"Of daddy? Hurrah!" Evelyn clapped her hands. "That was the one thing needed to complete my happiness! How is he? And where? Why hasn't he come to me himself?" she demanded impatiently of the stranger.

"Our friend here has traveled far," Maclane gently reminded her. "He is worn and spent."

"Oh, how thoughtless I am!" As Evelyn placed the newcomer in a comfortable chair she noticed that his features, as she saw them between his slouch hat and heavy beard, were pinched, and that his frame was bowed beyond his years, as if from recent suffering. "How tired you look! You have been ill?" she asked him considerately.

"He has undergone great hardships for the sake of a dearly loved daughter," Maclane hastened to explain. "He has escaped with but little besides his life. But for that let us give thanks. Let us make him feel that, so long as he is spared, his daughter will not mind poverty."

"To be sure!" Evelyn tried not to show the impatience she felt at the concerns of outsiders being placed before her own, with a touch of her old patronizing manner adding, "And I dare say my father and I can arrange matters so that this good man's daughter need not complain of poverty."

The stranger opened his lips to speak, but unable to command himself, turned his head aside with a slight groan.

With an inexplicable foreboding, Evelyn looked from him to Maclane, and in the latter's kind eyes reading a deep pity, "What is wrong?" she faltered. "Has anything happened to my father?"
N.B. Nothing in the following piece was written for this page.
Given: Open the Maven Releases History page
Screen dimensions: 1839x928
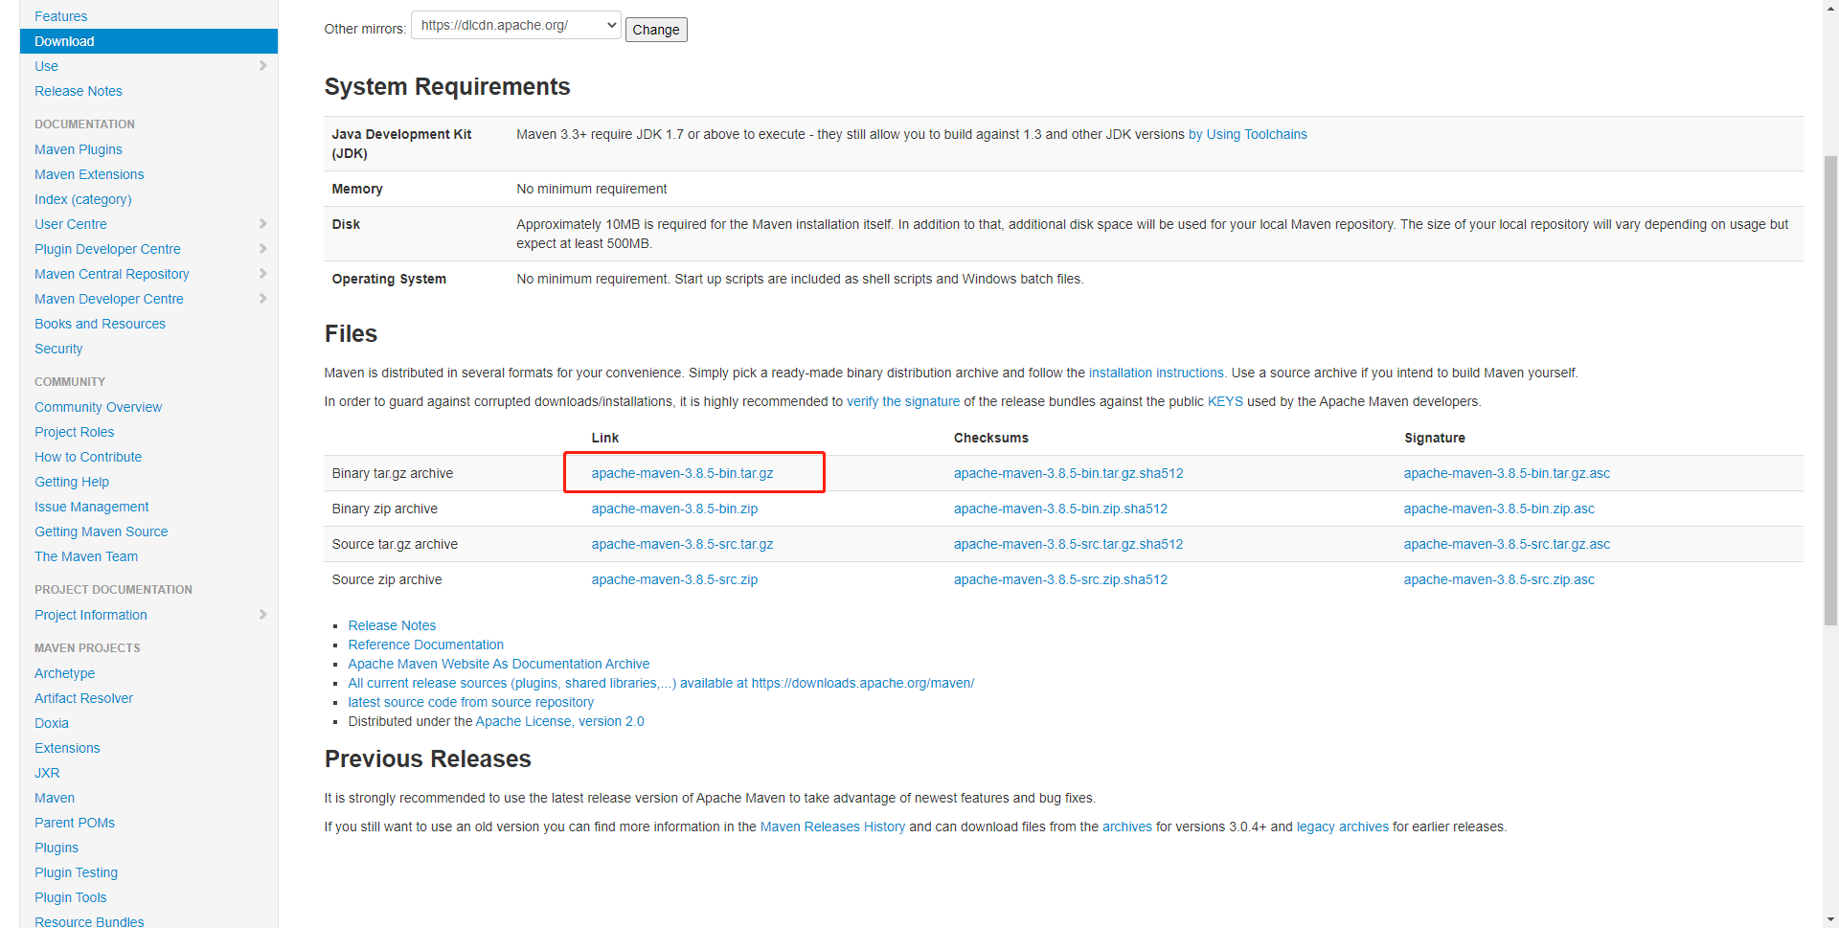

"Nothing that sympathy and loving care cannot cure," replied the minister. "Mr. Durant was on his way to you a year ago when he fell into the power of ruffians, even as Travers, for his own evil purposes, informed you. After serious ill-treatment at their hands he escaped, but so broken in mind and body that for months he wandered about, unable to fix his own identity or put himself in communication with his friends. Now, thank God, he is almost cured."

"He shall be completely so, if, as you say, love can accomplish it." Evelyn started up. "I'll go to him at once." She addressed the stranger. "Where is he?"

"First——" Again Maclane hurriedly interposed. "There is something you should know about your father's finances. He is not rich, as you think him. By incessant toil from time to time he used to make vast sums, as miners are apt to do—and as miners are apt to do, he spent as fast as he made, his one extravagance being your pleasure. But the inexhaustible supply, the purse of Fortunatus—that was a fable that somehow grew up between your romanticism and his optimism. It does not exist. It never has existed. To-day he is absolutely penniless."